Thanks a lot for reporting this !
I try to reproduce, just to confirm you observe the same with the 3.0-dev7-ab7f05-82 2024/04/17 ?
Many thanks in advance, Regards,
so for my reproducer I am using the main branch which is commit ab7f05daba5d640b558465eb505e9909b7a5af14 at the moment and indeed reading "3.0-dev7-ab7f05-82" as version. but of course I had to add one line with a sleep to make it fail as intended, I can work on a reproducer with just gdb or stap if you believe there's some value with it..
On OpenShift the problem is reproduced with haproxy26-2.6.13-2.rhaos4.14.el8. The perf stat and gdb backtrace is identical there. It was overall, visible because of the high "system" CPU consumption on the node.
Ok, thanks for details !

Provided material:

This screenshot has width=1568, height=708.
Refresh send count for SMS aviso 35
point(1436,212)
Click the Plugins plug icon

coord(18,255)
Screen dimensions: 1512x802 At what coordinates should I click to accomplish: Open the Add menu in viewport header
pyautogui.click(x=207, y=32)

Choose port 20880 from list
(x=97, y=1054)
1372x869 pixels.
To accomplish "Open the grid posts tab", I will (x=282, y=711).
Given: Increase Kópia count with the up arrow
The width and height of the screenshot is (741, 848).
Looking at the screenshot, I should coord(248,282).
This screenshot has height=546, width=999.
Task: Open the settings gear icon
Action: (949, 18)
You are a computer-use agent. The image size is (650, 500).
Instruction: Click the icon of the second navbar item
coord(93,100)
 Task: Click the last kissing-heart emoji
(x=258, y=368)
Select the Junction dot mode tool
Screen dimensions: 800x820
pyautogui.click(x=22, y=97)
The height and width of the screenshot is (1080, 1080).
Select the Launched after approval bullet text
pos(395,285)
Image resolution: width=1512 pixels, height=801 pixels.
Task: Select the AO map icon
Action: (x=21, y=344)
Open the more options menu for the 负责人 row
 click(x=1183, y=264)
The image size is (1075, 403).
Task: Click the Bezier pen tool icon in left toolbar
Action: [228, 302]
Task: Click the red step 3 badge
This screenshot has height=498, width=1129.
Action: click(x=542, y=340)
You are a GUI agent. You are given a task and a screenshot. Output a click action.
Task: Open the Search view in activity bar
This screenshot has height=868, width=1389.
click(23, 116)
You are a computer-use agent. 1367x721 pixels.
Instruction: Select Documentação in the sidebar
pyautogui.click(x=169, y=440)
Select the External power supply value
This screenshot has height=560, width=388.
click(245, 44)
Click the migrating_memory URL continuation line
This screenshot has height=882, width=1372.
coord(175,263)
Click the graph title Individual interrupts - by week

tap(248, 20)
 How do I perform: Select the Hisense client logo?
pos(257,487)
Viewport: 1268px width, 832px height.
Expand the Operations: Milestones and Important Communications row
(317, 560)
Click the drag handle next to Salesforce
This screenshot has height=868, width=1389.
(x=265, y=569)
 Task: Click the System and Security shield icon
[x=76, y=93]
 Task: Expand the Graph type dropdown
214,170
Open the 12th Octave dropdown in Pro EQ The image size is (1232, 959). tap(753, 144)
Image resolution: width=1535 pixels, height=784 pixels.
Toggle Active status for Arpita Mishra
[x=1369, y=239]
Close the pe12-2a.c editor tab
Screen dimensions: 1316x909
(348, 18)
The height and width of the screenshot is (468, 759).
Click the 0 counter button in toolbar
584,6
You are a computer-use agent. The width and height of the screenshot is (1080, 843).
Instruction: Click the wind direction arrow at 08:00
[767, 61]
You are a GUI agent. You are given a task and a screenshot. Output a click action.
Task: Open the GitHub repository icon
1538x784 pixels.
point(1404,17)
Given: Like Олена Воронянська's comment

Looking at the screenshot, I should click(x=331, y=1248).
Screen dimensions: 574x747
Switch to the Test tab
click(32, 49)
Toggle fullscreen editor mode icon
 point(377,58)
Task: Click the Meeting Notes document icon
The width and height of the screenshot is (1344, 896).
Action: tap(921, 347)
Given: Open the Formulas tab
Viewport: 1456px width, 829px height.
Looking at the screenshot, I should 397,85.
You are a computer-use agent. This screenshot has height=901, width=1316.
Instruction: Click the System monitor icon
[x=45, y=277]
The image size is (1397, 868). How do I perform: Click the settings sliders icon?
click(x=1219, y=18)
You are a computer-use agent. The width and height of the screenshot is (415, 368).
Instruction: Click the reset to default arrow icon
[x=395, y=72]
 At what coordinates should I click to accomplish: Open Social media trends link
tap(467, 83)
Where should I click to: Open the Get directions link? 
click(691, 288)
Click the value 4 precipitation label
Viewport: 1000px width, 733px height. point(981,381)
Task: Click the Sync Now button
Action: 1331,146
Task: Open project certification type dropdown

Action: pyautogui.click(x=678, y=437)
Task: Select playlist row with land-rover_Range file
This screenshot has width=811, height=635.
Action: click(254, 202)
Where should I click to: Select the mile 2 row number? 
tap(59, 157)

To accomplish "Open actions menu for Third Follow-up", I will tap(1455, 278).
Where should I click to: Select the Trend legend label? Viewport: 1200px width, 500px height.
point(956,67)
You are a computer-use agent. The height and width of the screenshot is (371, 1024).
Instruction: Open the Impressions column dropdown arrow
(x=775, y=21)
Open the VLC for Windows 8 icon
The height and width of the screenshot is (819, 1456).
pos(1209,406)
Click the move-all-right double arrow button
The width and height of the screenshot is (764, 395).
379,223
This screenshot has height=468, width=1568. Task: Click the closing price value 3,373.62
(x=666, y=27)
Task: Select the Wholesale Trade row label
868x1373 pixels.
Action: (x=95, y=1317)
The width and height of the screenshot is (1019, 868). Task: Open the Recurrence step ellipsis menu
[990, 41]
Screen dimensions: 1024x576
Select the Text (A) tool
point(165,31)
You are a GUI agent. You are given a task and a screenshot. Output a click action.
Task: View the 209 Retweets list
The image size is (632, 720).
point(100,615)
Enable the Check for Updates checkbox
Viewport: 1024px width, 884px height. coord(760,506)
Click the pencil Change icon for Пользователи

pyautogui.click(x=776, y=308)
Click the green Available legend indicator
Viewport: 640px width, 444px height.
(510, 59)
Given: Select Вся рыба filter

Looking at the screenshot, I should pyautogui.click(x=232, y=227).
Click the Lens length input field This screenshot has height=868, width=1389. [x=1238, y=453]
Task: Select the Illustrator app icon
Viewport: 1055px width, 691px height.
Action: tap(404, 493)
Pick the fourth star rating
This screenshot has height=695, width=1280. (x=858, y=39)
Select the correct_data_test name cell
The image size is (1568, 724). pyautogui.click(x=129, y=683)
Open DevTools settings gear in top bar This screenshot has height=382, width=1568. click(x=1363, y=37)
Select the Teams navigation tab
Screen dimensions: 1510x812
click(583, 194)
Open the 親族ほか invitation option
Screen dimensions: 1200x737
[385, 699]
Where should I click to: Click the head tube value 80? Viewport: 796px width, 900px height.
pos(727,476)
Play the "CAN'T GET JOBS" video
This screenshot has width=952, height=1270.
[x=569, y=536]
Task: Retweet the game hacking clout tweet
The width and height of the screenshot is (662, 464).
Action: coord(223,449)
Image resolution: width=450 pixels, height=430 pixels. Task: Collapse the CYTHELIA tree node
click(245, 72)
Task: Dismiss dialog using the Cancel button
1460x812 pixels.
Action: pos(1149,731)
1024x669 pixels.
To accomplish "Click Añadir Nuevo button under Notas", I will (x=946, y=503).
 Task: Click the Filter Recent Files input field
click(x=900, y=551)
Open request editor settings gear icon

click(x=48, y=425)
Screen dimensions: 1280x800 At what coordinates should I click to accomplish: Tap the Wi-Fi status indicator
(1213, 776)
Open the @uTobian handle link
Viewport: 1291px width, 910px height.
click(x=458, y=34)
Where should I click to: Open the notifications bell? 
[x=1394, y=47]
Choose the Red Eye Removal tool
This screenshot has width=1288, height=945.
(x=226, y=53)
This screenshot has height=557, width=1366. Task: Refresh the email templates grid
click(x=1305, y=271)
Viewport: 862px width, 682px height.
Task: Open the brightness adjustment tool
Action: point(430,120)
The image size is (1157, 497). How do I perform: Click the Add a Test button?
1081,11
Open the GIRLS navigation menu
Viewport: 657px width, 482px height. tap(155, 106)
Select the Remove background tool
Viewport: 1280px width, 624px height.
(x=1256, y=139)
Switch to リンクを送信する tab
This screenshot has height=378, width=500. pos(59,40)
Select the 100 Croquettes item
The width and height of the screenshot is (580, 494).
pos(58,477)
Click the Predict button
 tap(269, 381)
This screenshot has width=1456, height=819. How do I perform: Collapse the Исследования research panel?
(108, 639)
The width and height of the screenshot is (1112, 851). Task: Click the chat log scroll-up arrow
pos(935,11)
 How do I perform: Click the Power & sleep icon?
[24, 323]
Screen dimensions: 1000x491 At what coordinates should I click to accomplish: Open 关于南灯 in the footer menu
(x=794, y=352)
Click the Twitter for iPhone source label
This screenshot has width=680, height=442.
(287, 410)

To be done:
Write the next few replies of the haproxy bug-report thread, picking up after its last message.

Output:
Steps that you've provided and a patch to have a stable behavior are completely sufficient for the moment, thanks for this !
Hi Freedge !
Could you share with us, please your glibc version, please (ldd --version) ?
Regards,
on my centos VM: ldd (GNU libc) 2.34 from glibc-common-2.34-105.el9.x86_64
Hi Freedge !
Could you try, please, to compile haproxy with this flag: DEBUG=-DDEBUG_THREAD and reproduce the infinite loop:
make TARGET=linux-glibc USE_OPENSSL=0 USE_ZLIB=0 USE_PCRE=0 USE_LUA=0 USE_EPOLL=1 DEBUG=-DDEBUG_THREAD
This will enable the dump of lock statistics to stderr by the main thread in wait_for_threads_completion () here. This could provide more insights.
Kind regards,
hi! This should be trivial to reproduce. As per the code you link, the show_lock_stats will only log once the pthread_join completes which is not the case.
but I can trigger this from gdb if you feel it can be any useful:
3 Thread 0x7f63327fb640 (LWP 15143) "haproxy" 0x00007ffde9b82b95 in ?? ()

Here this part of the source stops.